Return the lines below verbatim, beginning with the line that contains "This screenshot has width=1456, height=819." and continuing through the line that contains "should pyautogui.click(x=795, y=337).".

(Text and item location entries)
● ● ●
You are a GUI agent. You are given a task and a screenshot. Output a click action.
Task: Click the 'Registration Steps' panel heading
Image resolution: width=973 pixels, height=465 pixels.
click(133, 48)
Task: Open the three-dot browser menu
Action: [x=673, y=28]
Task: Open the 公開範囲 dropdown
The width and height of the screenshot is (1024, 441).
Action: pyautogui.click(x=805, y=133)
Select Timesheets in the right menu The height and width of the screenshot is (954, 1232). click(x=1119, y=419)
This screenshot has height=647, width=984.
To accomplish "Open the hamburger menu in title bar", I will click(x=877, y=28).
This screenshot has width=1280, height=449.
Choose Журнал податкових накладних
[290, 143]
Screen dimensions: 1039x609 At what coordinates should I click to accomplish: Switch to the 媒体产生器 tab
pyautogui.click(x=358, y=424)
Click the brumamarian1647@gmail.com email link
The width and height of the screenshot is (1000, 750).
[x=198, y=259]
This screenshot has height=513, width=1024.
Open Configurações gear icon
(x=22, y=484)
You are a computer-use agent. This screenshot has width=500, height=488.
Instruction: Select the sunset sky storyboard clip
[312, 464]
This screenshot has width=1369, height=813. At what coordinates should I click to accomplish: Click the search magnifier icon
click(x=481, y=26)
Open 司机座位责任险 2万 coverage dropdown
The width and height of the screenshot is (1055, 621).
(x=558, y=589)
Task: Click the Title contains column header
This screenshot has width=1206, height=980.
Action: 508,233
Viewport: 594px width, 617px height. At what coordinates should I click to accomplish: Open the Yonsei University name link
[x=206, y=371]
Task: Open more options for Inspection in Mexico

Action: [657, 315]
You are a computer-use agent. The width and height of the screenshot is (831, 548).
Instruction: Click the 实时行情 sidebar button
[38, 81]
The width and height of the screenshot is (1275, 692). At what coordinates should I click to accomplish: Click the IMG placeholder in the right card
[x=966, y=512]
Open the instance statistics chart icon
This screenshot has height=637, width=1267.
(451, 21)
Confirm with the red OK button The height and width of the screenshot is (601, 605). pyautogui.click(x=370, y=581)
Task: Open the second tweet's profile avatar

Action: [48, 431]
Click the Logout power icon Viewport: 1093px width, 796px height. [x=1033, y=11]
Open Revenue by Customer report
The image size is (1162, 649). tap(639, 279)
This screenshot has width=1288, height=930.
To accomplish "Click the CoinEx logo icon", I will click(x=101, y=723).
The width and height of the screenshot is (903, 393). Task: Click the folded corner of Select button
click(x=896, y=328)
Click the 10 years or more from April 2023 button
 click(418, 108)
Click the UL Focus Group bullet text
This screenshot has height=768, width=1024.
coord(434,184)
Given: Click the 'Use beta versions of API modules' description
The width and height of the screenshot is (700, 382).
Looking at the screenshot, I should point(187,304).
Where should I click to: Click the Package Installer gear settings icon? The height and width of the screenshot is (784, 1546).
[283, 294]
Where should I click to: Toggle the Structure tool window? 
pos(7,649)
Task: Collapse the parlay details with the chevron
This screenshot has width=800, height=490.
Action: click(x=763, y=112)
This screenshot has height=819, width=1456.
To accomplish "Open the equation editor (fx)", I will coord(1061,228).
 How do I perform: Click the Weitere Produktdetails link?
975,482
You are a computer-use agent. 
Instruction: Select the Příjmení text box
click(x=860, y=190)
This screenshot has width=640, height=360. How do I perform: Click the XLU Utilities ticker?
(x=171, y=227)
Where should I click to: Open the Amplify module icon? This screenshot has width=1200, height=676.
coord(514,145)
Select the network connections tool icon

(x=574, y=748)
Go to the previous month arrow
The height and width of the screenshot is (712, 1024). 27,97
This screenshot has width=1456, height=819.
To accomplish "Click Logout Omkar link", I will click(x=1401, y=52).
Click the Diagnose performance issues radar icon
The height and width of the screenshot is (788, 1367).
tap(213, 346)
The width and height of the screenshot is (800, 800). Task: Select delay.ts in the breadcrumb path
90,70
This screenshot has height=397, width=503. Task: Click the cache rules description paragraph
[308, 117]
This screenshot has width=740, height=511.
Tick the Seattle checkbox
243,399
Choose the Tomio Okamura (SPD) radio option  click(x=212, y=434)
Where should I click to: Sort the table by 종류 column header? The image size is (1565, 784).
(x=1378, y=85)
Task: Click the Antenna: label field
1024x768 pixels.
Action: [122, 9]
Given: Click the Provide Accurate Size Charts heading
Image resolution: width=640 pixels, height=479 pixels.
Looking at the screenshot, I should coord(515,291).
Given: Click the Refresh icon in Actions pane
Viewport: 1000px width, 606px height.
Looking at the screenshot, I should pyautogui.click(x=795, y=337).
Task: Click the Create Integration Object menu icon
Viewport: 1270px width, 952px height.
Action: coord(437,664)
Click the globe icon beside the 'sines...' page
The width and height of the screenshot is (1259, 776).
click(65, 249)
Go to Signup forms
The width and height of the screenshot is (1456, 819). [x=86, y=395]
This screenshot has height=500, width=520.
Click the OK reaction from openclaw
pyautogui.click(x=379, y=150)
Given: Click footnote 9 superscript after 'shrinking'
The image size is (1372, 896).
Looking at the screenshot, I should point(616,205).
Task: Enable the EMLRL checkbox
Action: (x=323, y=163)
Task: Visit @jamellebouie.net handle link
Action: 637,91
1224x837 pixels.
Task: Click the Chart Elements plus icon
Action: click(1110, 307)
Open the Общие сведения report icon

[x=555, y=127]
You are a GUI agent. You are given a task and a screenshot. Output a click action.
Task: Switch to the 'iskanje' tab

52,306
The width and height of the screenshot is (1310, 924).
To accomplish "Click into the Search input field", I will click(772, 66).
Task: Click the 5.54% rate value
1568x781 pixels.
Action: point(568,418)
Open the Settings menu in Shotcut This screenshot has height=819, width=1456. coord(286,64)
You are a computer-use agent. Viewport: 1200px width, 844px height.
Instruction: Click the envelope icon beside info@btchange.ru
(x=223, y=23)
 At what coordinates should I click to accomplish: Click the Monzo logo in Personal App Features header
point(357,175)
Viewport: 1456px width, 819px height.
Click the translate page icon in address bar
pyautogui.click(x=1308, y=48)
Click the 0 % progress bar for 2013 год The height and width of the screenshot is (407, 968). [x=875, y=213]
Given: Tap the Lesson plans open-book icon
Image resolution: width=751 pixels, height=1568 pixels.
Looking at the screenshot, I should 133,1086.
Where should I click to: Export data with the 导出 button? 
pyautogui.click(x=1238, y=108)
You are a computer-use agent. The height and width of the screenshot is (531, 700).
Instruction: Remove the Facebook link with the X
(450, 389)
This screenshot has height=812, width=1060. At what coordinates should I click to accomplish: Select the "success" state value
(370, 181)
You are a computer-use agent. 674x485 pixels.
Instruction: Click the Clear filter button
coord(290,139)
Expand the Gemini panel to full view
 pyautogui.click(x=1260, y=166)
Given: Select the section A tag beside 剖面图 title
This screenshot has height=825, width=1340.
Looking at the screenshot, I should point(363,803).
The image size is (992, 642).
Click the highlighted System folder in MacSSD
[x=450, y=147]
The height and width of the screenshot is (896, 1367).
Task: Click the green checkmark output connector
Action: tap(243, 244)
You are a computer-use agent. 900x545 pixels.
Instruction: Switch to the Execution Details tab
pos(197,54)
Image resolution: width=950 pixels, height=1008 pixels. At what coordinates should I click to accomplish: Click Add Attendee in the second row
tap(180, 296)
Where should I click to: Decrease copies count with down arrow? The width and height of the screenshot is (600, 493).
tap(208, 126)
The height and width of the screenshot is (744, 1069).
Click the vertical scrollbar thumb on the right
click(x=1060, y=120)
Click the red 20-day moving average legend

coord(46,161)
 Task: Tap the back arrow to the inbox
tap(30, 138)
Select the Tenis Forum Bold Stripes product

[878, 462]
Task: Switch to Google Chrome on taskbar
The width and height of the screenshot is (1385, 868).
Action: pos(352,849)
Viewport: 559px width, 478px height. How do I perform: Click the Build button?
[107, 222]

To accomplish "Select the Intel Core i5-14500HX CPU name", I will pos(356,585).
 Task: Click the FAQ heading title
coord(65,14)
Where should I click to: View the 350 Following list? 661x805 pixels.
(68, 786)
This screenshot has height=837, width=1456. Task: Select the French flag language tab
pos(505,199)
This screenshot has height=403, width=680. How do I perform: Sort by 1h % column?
● ● ●
• _RESPONSE BELOW_
This screenshot has width=1456, height=819.
To accomplish "Click Logout Omkar link", I will click(x=1401, y=52).
Click the Diagnose performance issues radar icon
The height and width of the screenshot is (788, 1367).
tap(213, 346)
The width and height of the screenshot is (800, 800). Task: Select delay.ts in the breadcrumb path
90,70
This screenshot has height=397, width=503. Task: Click the cache rules description paragraph
[308, 117]
This screenshot has width=740, height=511.
Tick the Seattle checkbox
243,399
Choose the Tomio Okamura (SPD) radio option  click(x=212, y=434)
Where should I click to: Sort the table by 종류 column header? The image size is (1565, 784).
(x=1378, y=85)
Task: Click the Antenna: label field
1024x768 pixels.
Action: [122, 9]
Given: Click the Provide Accurate Size Charts heading
Image resolution: width=640 pixels, height=479 pixels.
Looking at the screenshot, I should coord(515,291).
Given: Click the Refresh icon in Actions pane
Viewport: 1000px width, 606px height.
Looking at the screenshot, I should pyautogui.click(x=795, y=337).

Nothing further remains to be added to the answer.